Collected data entries:
###
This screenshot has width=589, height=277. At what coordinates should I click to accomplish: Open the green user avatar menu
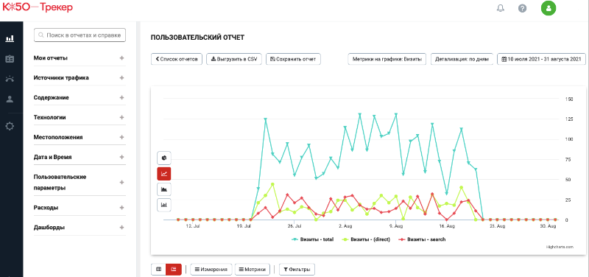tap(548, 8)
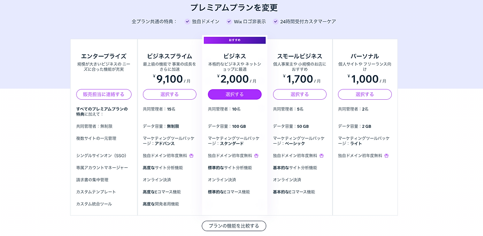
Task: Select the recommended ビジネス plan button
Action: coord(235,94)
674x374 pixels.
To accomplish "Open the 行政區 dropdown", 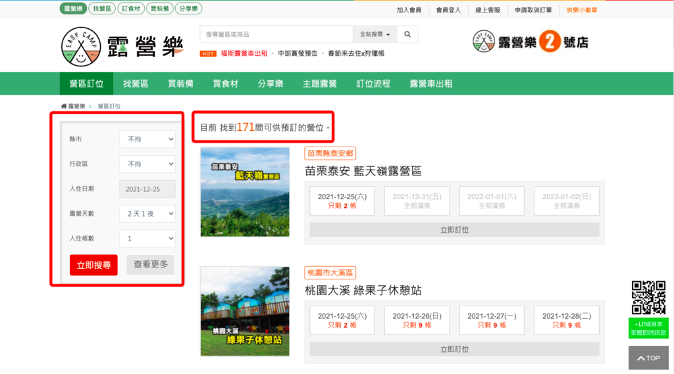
###
Only text belongs in the copy: repeat each line of the data exactly and leave out the pictures.

### Written reply
This screenshot has width=589, height=277. At what coordinates should I click to accomplish: Open the green user avatar menu
tap(548, 8)
Task: Select the recommended ビジネス plan button
Action: coord(235,94)
674x374 pixels.
To accomplish "Open the 行政區 dropdown", 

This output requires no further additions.